Die Verwendungsgrundsätze kostenlos über die OIB-Website heruntergeladen werden. 

Aktualisierung der Bautstoffliste ÖA

Die Baustoffliste ÖA wird in bestimmten Abständen aktualisiert. Für die im Zuge der Aktualisierung abgeänderten/ergänzten Abschnitte der Baustoffliste ÖA werden wiederum die vorgesehenen Anhörungen und eine Notifizierung durchgeführt. Die Erlassung der Neuauflage der Baustoffliste ÖA erfolgt im Verordnungswege durch das OIB und die Kundmachung in den Ländern werden entsprechend den einzelnen landesgesetzlichen Vorschriften durchgeführt.

Neuaufnahme von Bauprodukten in die Baustoffliste ÖA

Im Zuge der Aktualisierung der Baustoffliste ÖA können auch zusätzliche Produkte in die Baustoffliste ÖA aufgenommen werden. Es ist dazu notwendig, einen entsprechenden Antrag unter Anführung der Produktgruppe und des zu verwendenden Regelwerkes an das Österreichische Institut für Bautechnik zu richten.
Da die ÜA-Kennzeichnung von Produkten in der Baustoffliste ÖA nicht herstellerbezogen sondern für diese Produktgruppe allgemein gültig ist, ist die Abstimmung unter den Herstellern Voraussetzung für die Antragstellung. Bei Vorliegen einer Interessensvertretung (Fachverband, Güteschutzverband etc.) empfiehlt sich die Antragstellung durch die Interessensvertretung.
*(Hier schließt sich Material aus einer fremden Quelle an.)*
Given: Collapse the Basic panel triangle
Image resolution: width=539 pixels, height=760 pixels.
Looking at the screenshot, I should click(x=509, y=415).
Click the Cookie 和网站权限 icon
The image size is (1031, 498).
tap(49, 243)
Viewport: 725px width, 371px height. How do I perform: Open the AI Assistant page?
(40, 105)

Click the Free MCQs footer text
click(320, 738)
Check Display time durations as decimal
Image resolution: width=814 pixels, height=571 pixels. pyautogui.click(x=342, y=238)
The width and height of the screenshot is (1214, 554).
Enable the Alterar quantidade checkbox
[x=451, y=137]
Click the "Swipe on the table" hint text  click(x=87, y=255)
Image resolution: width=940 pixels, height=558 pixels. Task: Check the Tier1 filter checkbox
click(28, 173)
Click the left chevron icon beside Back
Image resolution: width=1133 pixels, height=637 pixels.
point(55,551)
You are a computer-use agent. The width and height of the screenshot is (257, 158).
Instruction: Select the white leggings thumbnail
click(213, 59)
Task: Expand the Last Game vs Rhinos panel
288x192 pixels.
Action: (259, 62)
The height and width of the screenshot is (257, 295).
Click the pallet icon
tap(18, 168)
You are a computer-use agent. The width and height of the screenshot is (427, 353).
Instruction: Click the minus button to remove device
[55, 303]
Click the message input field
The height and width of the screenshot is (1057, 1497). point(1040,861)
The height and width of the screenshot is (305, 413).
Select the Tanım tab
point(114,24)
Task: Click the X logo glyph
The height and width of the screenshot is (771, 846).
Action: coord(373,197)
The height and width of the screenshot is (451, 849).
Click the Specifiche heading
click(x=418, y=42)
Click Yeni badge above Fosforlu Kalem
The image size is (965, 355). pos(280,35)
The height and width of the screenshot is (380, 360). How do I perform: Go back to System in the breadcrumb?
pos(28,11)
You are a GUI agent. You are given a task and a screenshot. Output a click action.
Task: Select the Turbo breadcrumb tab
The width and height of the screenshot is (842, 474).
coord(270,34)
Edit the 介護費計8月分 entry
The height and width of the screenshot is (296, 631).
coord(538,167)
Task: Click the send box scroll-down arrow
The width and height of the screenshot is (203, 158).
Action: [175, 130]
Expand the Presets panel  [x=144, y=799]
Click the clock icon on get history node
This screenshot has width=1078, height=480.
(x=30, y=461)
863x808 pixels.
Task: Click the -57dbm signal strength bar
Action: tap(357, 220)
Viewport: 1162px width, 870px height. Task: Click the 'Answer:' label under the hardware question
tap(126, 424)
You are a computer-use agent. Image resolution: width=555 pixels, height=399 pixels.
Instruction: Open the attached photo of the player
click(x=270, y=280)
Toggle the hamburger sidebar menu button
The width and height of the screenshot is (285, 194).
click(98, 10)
CE-Kennzeichnung im Zusammenhang mit der Baustoffliste ÖA

Die Dauer der Übergangszeit* für die einzelnen Produktgruppen wird vom Ständigen Ausschuss für das Bauwesen der Kommission festgelegt und in den Mitteilungen des OIB sowie entsprechend den einschlägigen landesgesetzlichen Bestimmungen kundgemacht. Während der Übergangszeit ist die CE-Kennzeichnung bereits möglich. Da diese noch nicht verpflichtend ist, bleiben diese Produkte bis zum Ende der Übergangszeit in der Baustoffliste ÖA. Dennoch ist bei Vorliegen einer CE-Kennzeichnung keine zusätzliche ÜA-Kennzeichnung erforderlich. Dies ist in den Umsetzungsvorschriften der Länder vorgesehen.